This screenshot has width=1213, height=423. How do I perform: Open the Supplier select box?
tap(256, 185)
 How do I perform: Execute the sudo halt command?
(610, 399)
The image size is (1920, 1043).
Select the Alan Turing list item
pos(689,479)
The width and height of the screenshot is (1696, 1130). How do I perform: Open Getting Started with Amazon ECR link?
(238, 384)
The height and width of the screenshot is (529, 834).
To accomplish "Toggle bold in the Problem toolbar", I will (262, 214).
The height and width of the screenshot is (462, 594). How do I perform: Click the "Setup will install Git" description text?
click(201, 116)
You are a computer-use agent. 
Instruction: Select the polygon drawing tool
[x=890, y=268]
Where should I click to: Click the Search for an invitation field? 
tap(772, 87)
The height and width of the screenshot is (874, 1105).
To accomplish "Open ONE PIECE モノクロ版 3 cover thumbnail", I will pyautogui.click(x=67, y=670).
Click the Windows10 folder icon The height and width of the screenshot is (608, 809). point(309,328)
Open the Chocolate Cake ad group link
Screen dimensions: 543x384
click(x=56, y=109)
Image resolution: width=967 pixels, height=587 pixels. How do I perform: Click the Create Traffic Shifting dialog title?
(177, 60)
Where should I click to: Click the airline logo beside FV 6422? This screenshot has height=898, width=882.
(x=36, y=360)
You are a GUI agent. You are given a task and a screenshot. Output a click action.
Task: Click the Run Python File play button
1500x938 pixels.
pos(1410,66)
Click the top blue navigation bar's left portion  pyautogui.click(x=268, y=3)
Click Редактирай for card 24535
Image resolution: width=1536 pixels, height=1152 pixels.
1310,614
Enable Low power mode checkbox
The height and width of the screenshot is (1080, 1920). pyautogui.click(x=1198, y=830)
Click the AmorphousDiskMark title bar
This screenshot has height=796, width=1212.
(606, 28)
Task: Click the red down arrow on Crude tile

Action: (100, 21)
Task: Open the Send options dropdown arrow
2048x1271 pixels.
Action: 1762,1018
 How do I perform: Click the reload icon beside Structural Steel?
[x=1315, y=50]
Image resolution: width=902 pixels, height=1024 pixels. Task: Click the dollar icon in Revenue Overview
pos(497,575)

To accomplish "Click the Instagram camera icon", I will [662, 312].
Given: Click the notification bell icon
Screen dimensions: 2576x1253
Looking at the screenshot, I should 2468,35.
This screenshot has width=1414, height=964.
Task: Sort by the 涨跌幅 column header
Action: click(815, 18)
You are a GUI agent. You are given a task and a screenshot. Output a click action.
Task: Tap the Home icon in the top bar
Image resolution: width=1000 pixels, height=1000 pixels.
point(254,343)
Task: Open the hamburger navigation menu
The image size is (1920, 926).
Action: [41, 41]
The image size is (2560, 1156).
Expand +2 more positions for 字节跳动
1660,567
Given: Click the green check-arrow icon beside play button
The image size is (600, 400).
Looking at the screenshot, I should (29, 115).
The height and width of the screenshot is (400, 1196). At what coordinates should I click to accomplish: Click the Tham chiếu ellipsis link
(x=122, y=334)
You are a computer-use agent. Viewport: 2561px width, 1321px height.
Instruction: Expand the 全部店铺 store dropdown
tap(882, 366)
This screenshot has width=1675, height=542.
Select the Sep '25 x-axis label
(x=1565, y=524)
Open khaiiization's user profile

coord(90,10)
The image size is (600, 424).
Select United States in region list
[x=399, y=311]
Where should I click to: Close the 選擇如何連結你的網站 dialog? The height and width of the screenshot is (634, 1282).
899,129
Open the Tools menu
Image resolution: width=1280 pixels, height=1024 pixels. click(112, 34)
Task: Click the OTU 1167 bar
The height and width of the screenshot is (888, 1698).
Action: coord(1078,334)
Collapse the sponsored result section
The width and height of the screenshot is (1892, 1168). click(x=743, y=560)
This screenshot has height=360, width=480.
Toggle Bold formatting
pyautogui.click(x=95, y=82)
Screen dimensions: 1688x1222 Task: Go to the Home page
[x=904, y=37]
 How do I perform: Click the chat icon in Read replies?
· · ·
PROBLEM DETAILS
Copy the entries from the line containing "This screenshot has height=360, width=480." through the end of the entries, substituting "Start page" for "Home page" and leaving everything else the same.

RESPONSE TO THIS EXERCISE
This screenshot has height=360, width=480.
Toggle Bold formatting
pyautogui.click(x=95, y=82)
Screen dimensions: 1688x1222 Task: Go to the Start page
[x=904, y=37]
 How do I perform: Click the chat icon in Read replies?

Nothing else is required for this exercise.